• _INSTRUCTIONS FOR THE TASK_: Retype the records from their first line up to and including the line containing "single [252, 208]". Leave the pictures out of your copy.

• _DATASET ROWS_:
┌──

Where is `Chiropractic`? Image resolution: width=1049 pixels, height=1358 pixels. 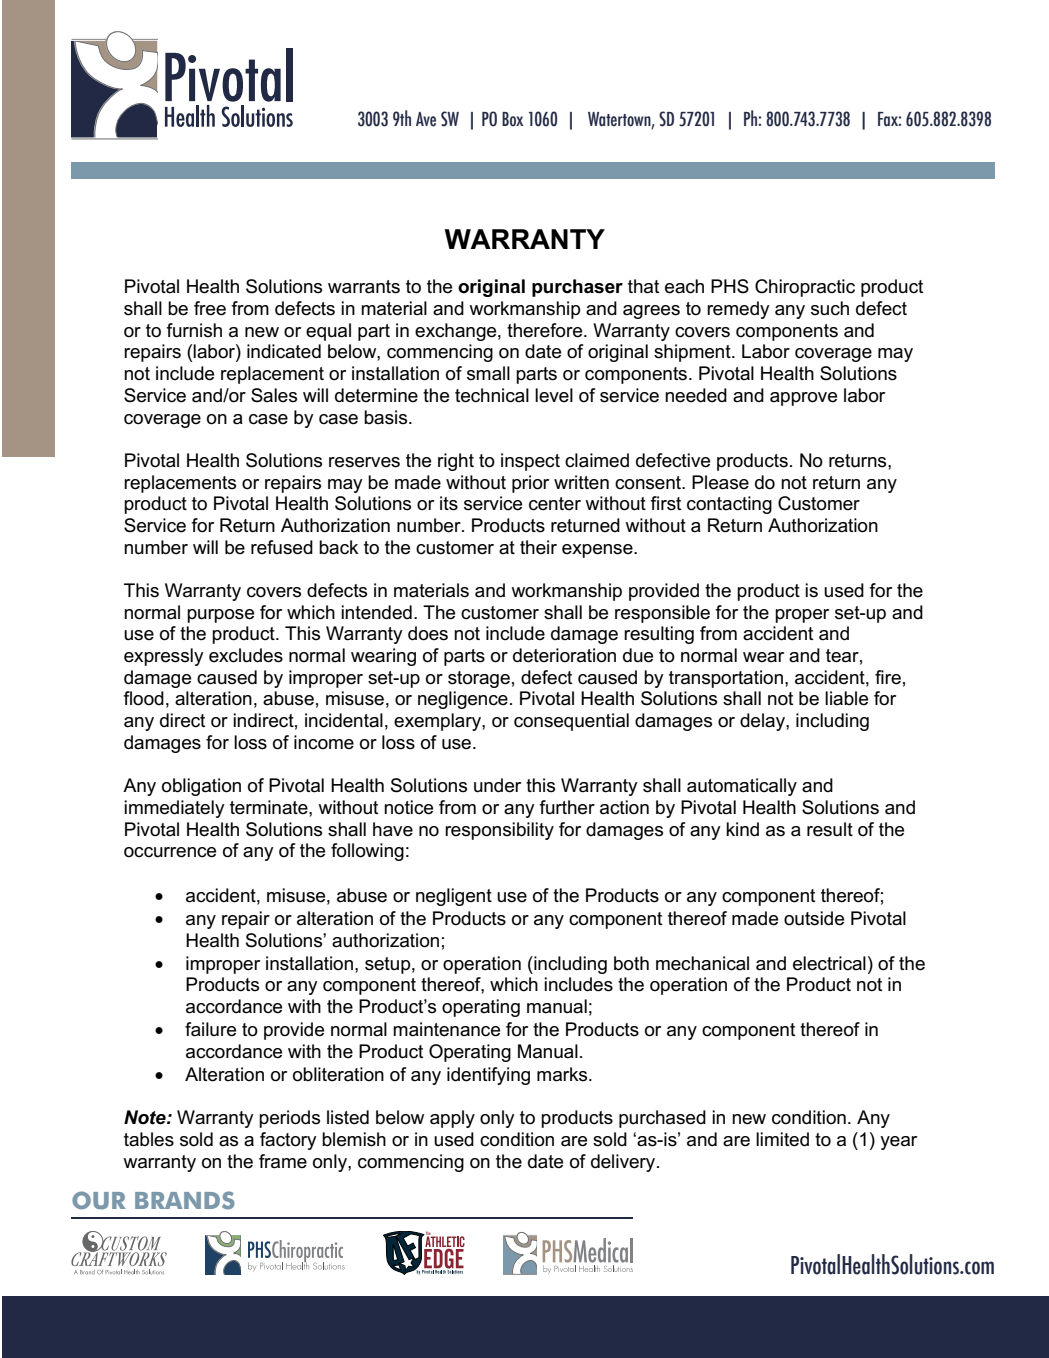
Chiropractic is located at coordinates (805, 288).
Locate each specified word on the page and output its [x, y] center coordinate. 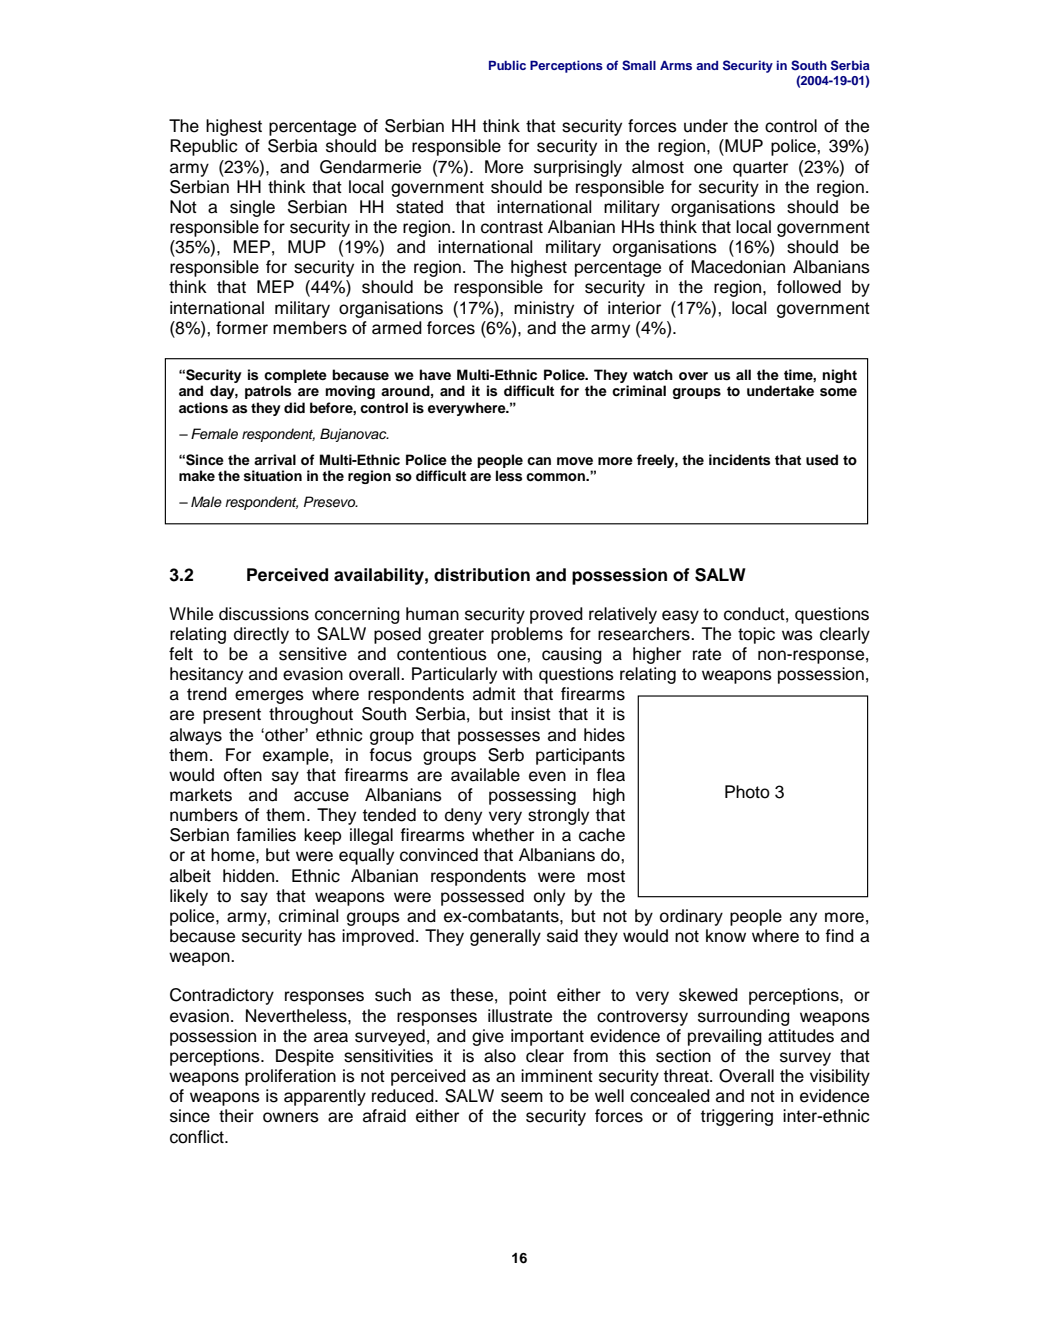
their [236, 1116]
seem [522, 1097]
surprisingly [578, 168]
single [252, 208]
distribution [482, 575]
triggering [737, 1117]
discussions [264, 614]
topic [756, 635]
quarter [760, 169]
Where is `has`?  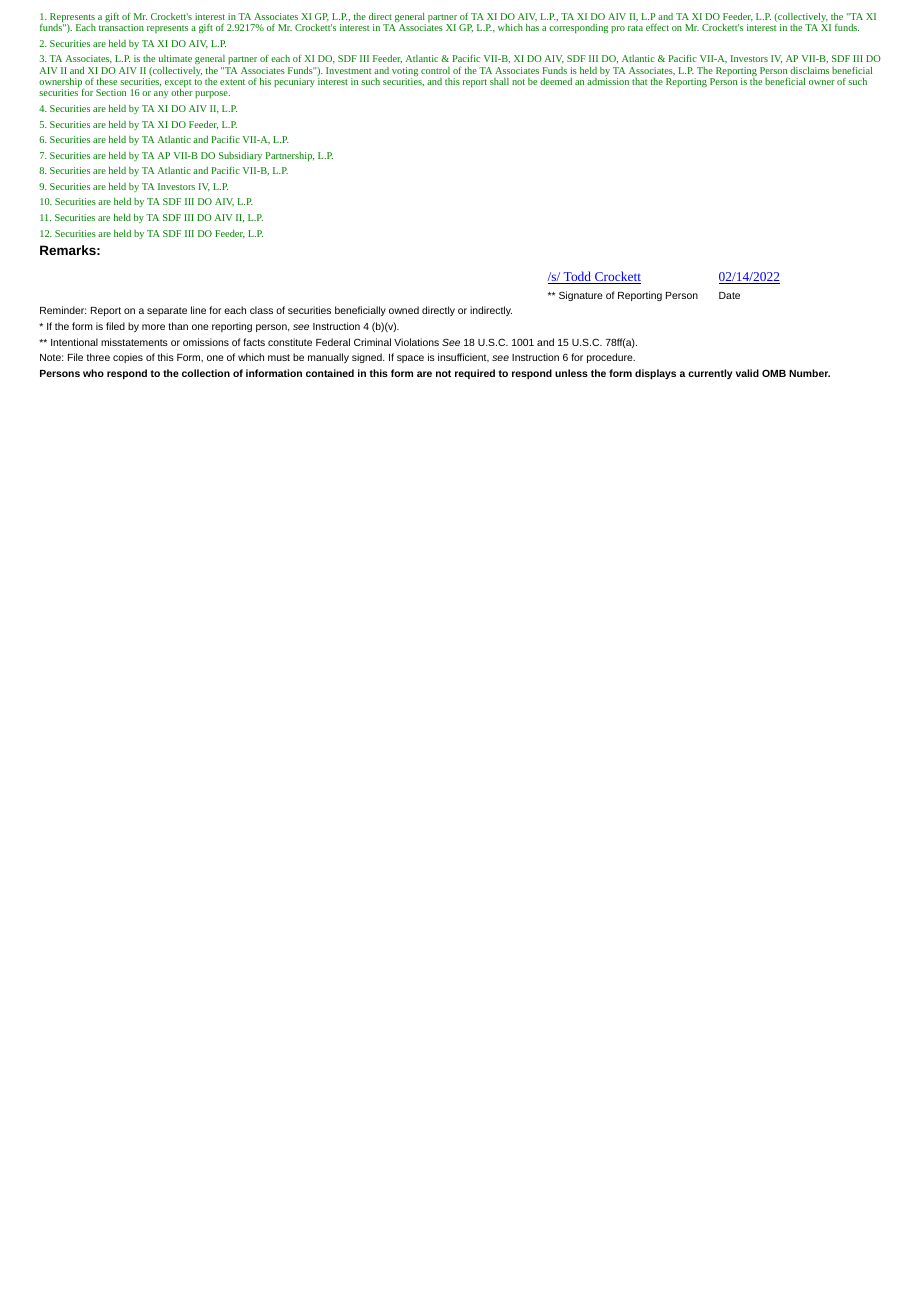 has is located at coordinates (532, 27).
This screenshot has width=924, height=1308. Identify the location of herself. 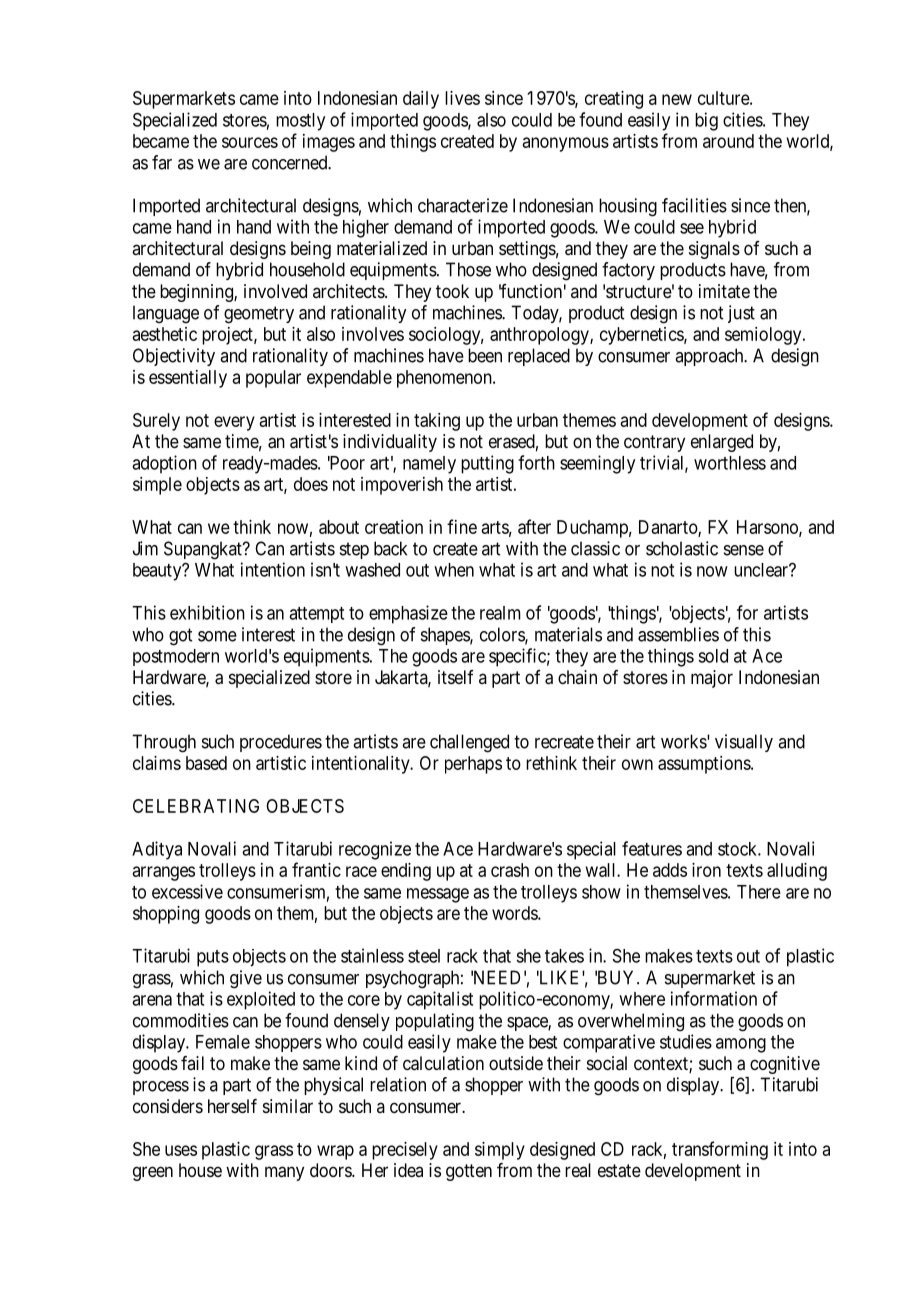
(232, 1106).
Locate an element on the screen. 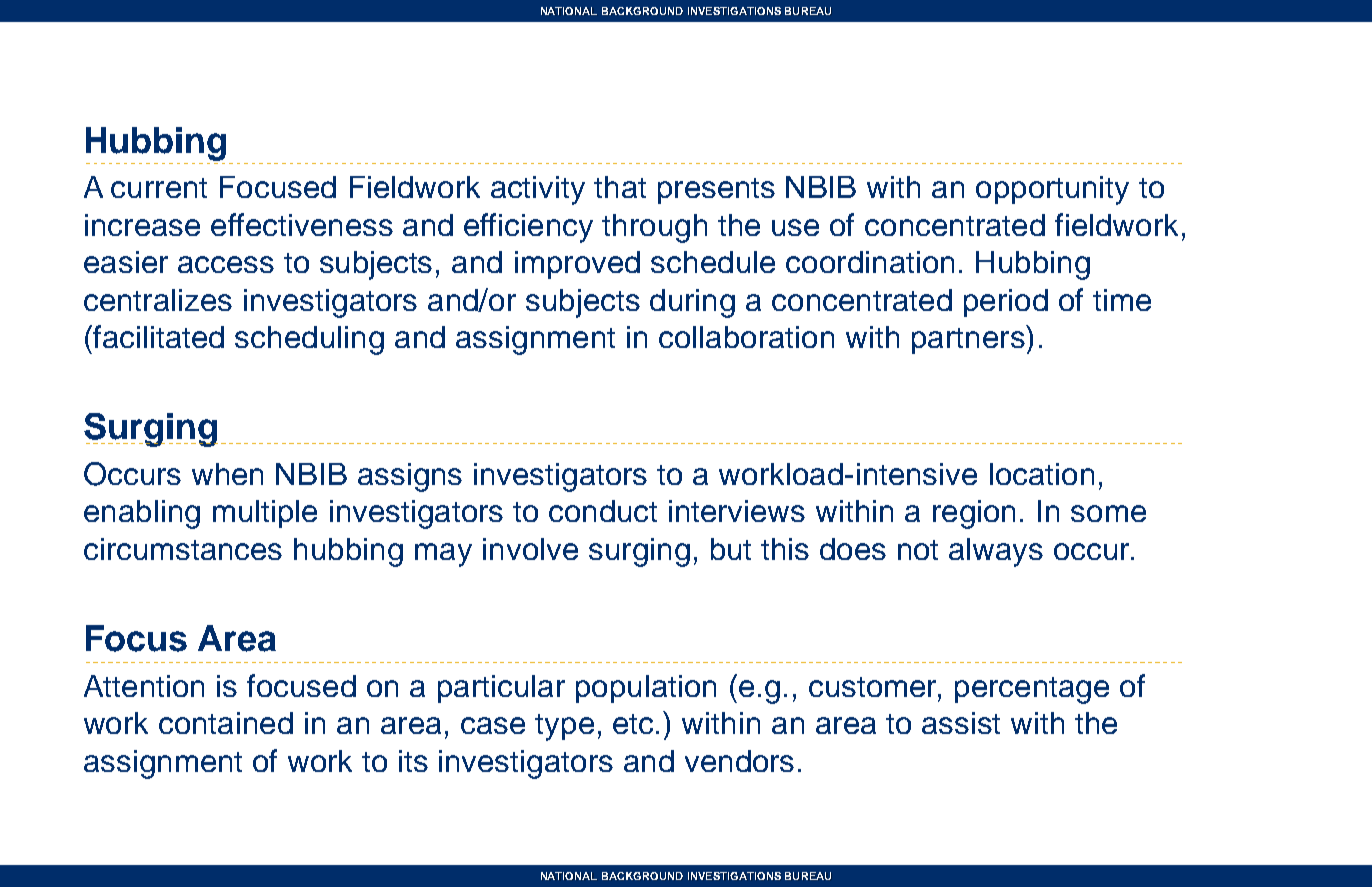 This screenshot has height=887, width=1372. population is located at coordinates (646, 689).
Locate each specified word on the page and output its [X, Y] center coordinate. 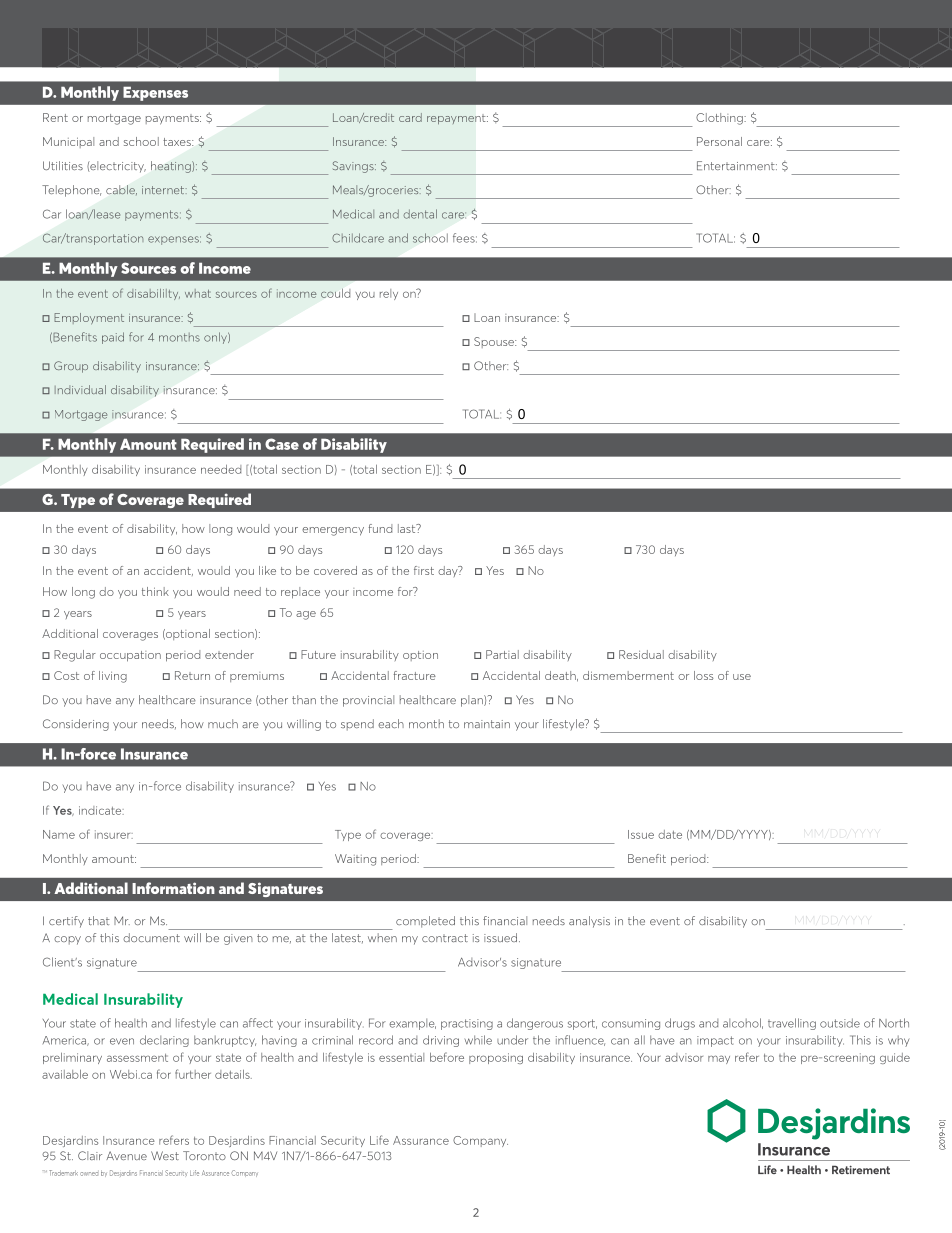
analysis [589, 922]
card [410, 117]
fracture [415, 675]
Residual [641, 654]
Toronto [204, 1155]
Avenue [126, 1155]
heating [172, 167]
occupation [130, 656]
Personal [719, 141]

└──

• _OUTPUT BELOW_:
Where is `Chiropractic`? Image resolution: width=1049 pixels, height=1358 pixels. 
Chiropractic is located at coordinates (805, 288).
Locate each specified word on the page and output its [x, y] center coordinate. 
their [236, 1116]
seem [522, 1097]
surprisingly [578, 168]
single [252, 208]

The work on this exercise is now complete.